Site icon Beritautama.co

Pengurus PKB Gresik Fokus Perkuat Politik Kehadiran, Komunikasi dan Kerja Kolektif

GRESIK, Berita Utama– Konsolidasi internal sekaligus menyamakan arah gerak organisasi langsung dilakukan oleh Ketua DPC PKB Gresik dibawah komando M Syahrul Munir dengan menggelar sarasehan dan silaturahmi calon pengurus definitif periode 2026–2031, Minggu (28/6/2026).
Syahrul menegaskan kepengurusan mendatang akan memperkuat konsep politik kehadiran hingga ke tingkat PAC, ranting, dan masyarakat.
“Insyaallah komitmen kami sebagai pengurus DPC PKB adalah memasifkan politik kehadiran ke PAC, masyarakat, dan ranting. Kami ingin PKB benar-benar hadir di tengah masyarakat, bukan hanya menjelang pemilu,” ujar dia di hadapan pengurus anak cabang (PAC) PKB se-Kabupaten Gresik serta calon pengurus Dewan Tanfidz, mulai Ketua, Sekretaris, Bendahara, para wakil ketua, wakil sekretaris, wakil bendahara, calon Ketua dan Sekretaris Dewan Syuro beserta anggota Dewan Syuro yang hadir.

Untuk itu, seluruh pengurus harus mengedepankan kerja kolektif. Ditegaskan ketua DPRD Gresik ini, bahwa jabatan Ketua, Sekretaris, dan Bendahara (KSB) bukan tujuan utama dalam berpartai.

” Semua kader memiliki fungsi masing-masing. Wakil ketua punya pembidangan, ada organisasi, kehumasan, dan lainnya. Karena itu kami ingin seluruh pengurus meningkatkan kerja bersama sesuai tugasnya masing-masing,” jlentrehnya.

Syahrul optimistis PKB Gresik mampu mempertahankan sebagai partai politik pemenang dalam Pileg di Gresik, bahkan meningkatkan perolehan suara dan kursi pada pemilu mendatang apabila komunikasi internal terus diperkuat.

“Kunci mempertahankan kemenangan dan meningkatkan suara maupun kursi PKB adalah komunikasi, politik kehadiran, dan kebersamaan,” tegasnya.

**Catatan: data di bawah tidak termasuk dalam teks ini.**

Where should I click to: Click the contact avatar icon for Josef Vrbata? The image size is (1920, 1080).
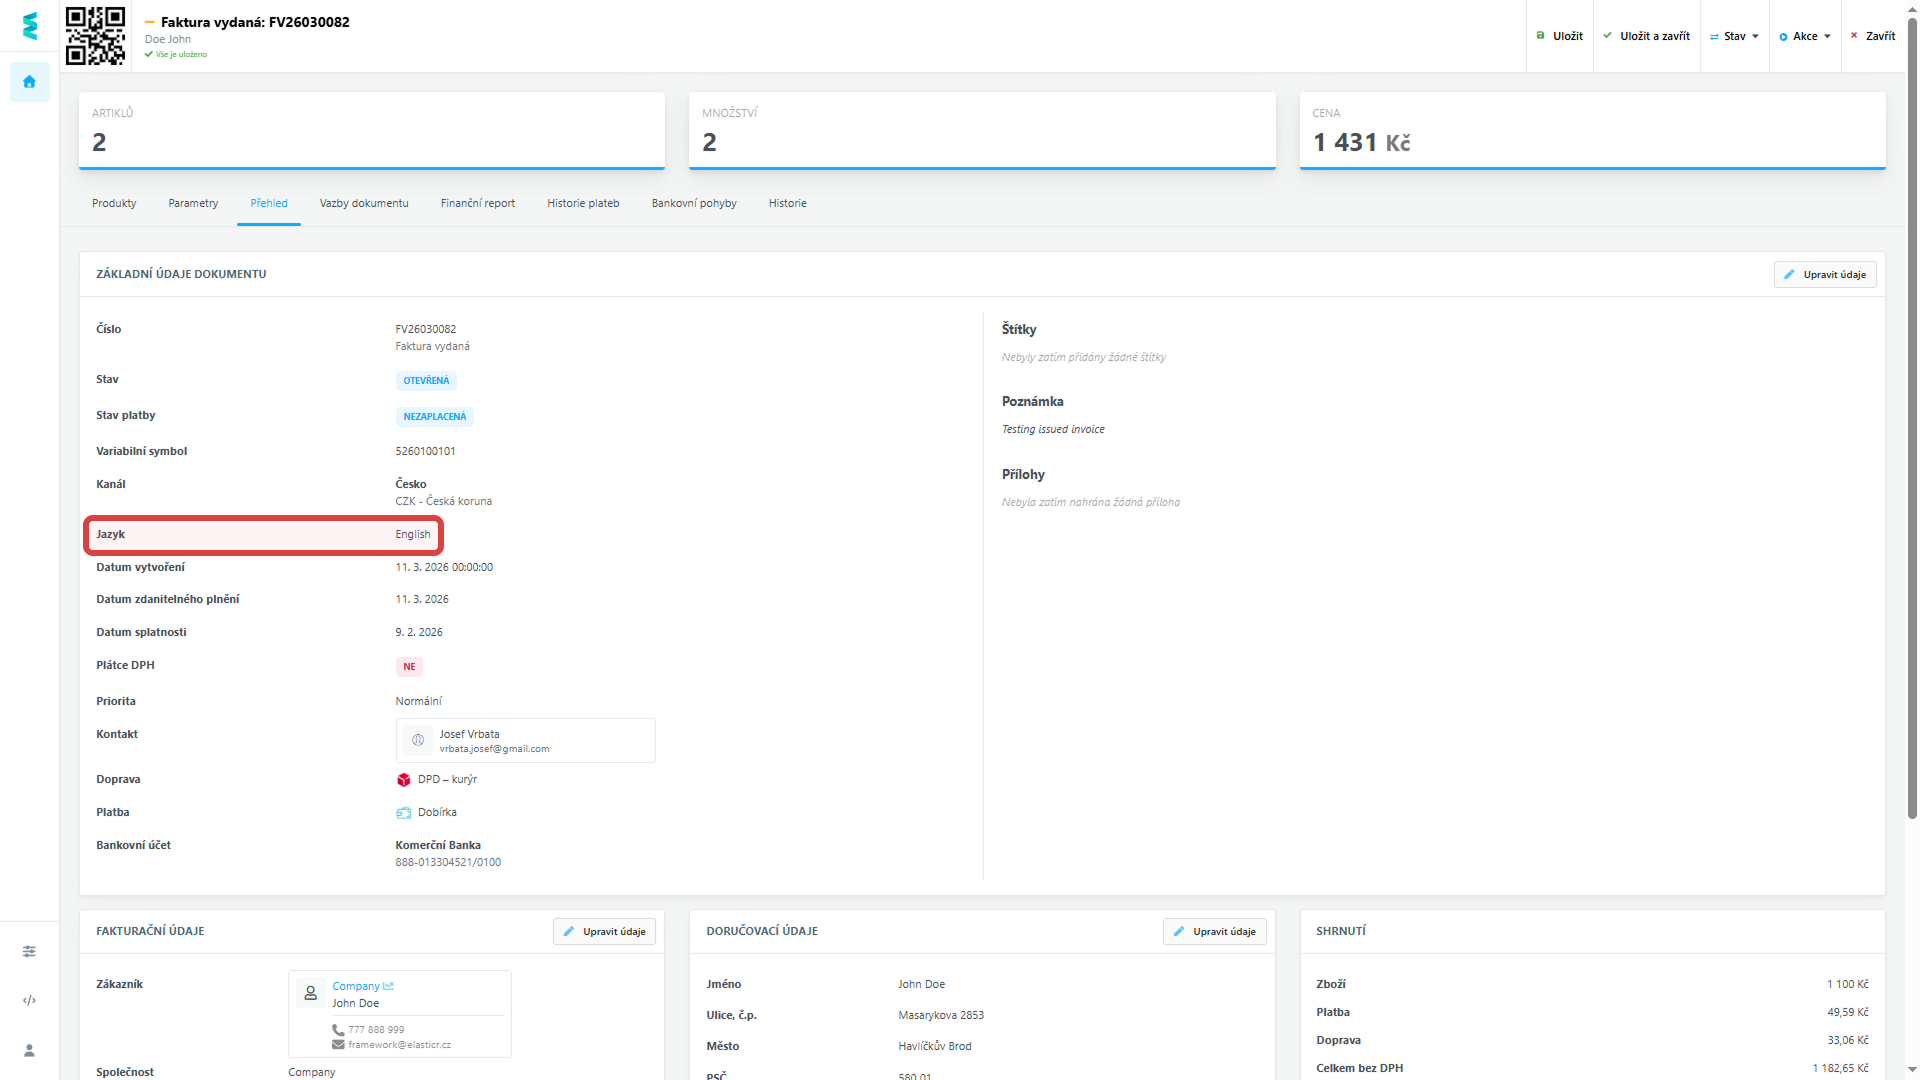point(418,740)
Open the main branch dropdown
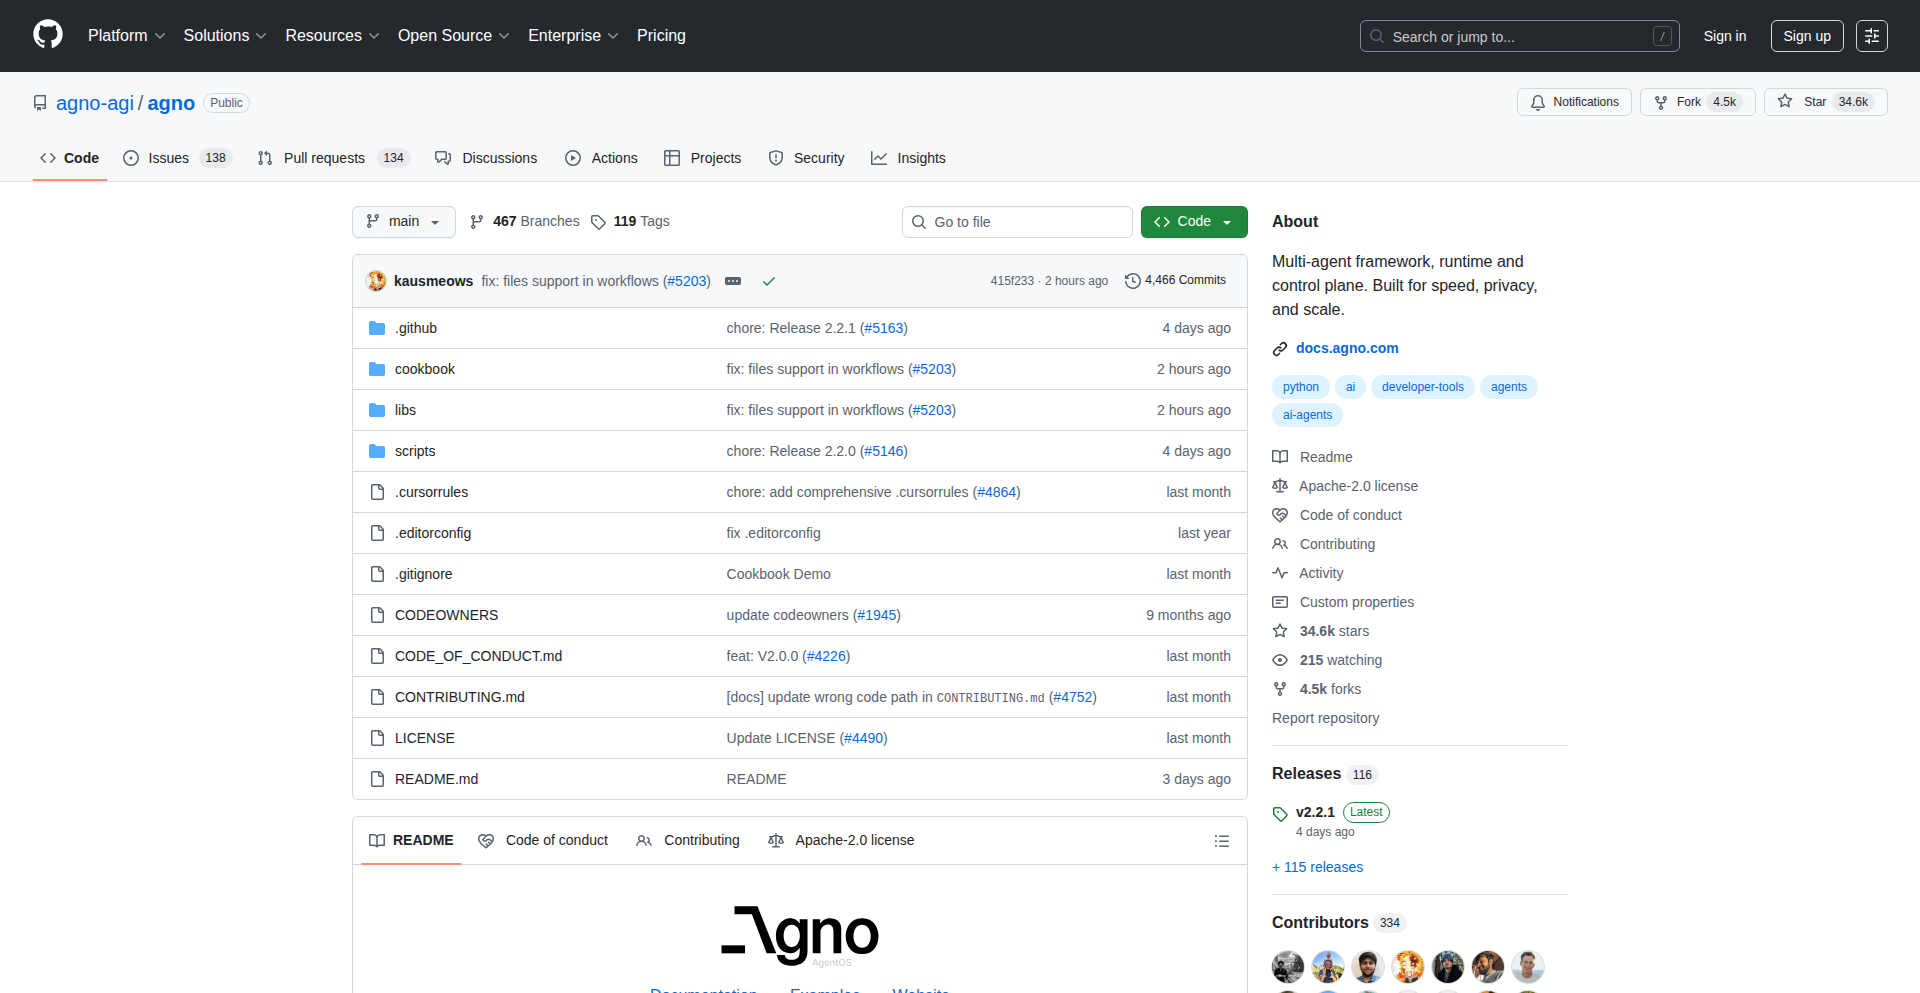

Sementara itu, calon Ketua Dewan Syuro Definitif PKB Gresik, KH Chusnan Ali, mengajak seluruh kader menjadikan silaturahmi sebagai fondasi membangun kekuatan organisasi.

“Silaturahmi malam ini bukan sekadar bertemu. Dari silaturahmi lahir silatul fikrah atau sambung gagasan, kemudian kita olah menjadi silatul jihad, yakni gerakan perkhidmatan untuk umat,” ujarnya.

KH Chusnan menilai komunikasi politik tidak cukup dilakukan di lingkungan struktural partai. Menurutnya, hubungan dengan para kiai kampung, guru ngaji, dan tokoh masyarakat harus terus dirawat.

“Komunikasi harus menembus batas-batas eksternal, tidak hanya di struktural internal. Kiai-kiai kampung dan guru-guru ngaji harus terus kita sambangi dan kita mintai doa,” katanya.

Pihaknua juga mengingatkan bahwa perjuangan politik membutuhkan kemampuan beradaptasi terhadap perubahan.

“Saya tidak mungkin mampu mengubah arah angin, tetapi saya mampu mengubah kemudi kapal agar menyesuaikan arah angin sehingga tetap sampai pada tujuan,” ujarnya mengutip pesan Syech Abul Hasan Asy-Syadzili.

Menutup tausiyahnya, KH Chusnan meminta seluruh kader tidak ragu memperjuangkan kepemimpinan melalui jalur konstitusional dengan langkah yang terukur. Karena tujuan kepemimpinan adalah menghadirkan maslahat bagi masyarakat luas, maka PKB harus berani berkompetisi untuk memastikan pemimpin yang terpilih adalah orang tepat.

“Kita tidak boleh ragu dalam upaya merebut kepemimpinan secara konstitusional. Kita wajib berupaya secara rasional dan terukur,” pungkas dia.